• WHAT YOU WILL DO
Every line of the records that holds the word "computer" should be copied.

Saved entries
*** Block opens ***

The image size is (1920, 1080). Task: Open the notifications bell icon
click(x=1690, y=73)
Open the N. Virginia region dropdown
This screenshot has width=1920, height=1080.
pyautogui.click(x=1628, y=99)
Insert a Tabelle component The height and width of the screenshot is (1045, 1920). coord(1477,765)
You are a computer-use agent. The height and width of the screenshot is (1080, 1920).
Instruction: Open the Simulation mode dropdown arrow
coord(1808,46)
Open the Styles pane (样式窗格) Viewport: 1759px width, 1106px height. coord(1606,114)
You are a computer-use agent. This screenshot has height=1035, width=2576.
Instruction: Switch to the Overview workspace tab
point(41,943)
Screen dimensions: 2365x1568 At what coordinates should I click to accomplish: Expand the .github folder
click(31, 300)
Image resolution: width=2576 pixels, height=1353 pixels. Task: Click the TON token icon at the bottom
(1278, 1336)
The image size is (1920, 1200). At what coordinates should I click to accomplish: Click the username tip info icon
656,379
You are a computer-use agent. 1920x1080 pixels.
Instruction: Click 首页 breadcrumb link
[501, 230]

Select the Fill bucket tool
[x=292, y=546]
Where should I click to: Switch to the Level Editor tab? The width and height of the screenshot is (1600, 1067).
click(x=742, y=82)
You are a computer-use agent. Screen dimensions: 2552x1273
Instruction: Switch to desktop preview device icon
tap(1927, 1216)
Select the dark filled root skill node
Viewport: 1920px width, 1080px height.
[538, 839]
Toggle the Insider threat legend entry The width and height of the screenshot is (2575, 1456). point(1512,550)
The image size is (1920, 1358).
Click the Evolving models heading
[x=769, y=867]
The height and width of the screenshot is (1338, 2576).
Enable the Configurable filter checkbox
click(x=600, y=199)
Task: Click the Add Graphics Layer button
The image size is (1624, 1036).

*** Block closes ***

• OUTPUT FOR THIS TASK
You are a computer-use agent. The height and width of the screenshot is (1080, 1920).
You are a computer-use agent. This screenshot has height=1035, width=2576.
You are a computer-use agent. 1920x1080 pixels.
You are a computer-use agent. Screen dimensions: 2552x1273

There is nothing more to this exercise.